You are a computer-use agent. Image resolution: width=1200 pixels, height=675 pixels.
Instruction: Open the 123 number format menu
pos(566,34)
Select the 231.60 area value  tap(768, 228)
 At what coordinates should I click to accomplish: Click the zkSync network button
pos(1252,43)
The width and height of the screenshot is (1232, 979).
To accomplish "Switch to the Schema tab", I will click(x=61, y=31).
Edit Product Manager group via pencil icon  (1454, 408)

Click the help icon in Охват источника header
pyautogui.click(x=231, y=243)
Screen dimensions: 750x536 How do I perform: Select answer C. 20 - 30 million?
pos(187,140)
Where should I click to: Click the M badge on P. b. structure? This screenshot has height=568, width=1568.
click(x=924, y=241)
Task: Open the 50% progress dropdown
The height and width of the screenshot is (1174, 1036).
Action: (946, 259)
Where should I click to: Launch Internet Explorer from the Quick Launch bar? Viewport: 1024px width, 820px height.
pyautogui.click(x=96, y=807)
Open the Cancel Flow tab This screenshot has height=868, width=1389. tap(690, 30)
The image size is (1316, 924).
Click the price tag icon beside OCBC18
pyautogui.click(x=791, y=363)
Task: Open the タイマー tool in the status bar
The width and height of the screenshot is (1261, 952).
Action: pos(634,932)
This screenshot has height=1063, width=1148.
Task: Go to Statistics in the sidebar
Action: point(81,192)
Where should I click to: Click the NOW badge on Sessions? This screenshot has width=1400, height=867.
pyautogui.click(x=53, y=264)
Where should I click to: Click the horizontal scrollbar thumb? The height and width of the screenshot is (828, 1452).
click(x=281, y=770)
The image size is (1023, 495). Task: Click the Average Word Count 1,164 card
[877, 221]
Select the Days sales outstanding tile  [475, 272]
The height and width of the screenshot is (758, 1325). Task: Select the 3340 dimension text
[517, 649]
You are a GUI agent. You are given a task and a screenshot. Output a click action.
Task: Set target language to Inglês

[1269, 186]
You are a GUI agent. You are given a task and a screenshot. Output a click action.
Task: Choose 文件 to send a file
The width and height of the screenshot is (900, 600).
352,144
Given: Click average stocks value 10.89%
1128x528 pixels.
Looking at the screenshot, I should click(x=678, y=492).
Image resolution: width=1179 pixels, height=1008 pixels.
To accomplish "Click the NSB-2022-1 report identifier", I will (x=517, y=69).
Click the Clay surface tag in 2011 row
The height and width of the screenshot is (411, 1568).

____________

(What the exercise asks): Print precisely the lines from the one with "Image resolution: width=1179" through the end of the data above, adding nothing.

(Result of this task):
Image resolution: width=1179 pixels, height=1008 pixels.
To accomplish "Click the NSB-2022-1 report identifier", I will (x=517, y=69).
Click the Clay surface tag in 2011 row
The height and width of the screenshot is (411, 1568).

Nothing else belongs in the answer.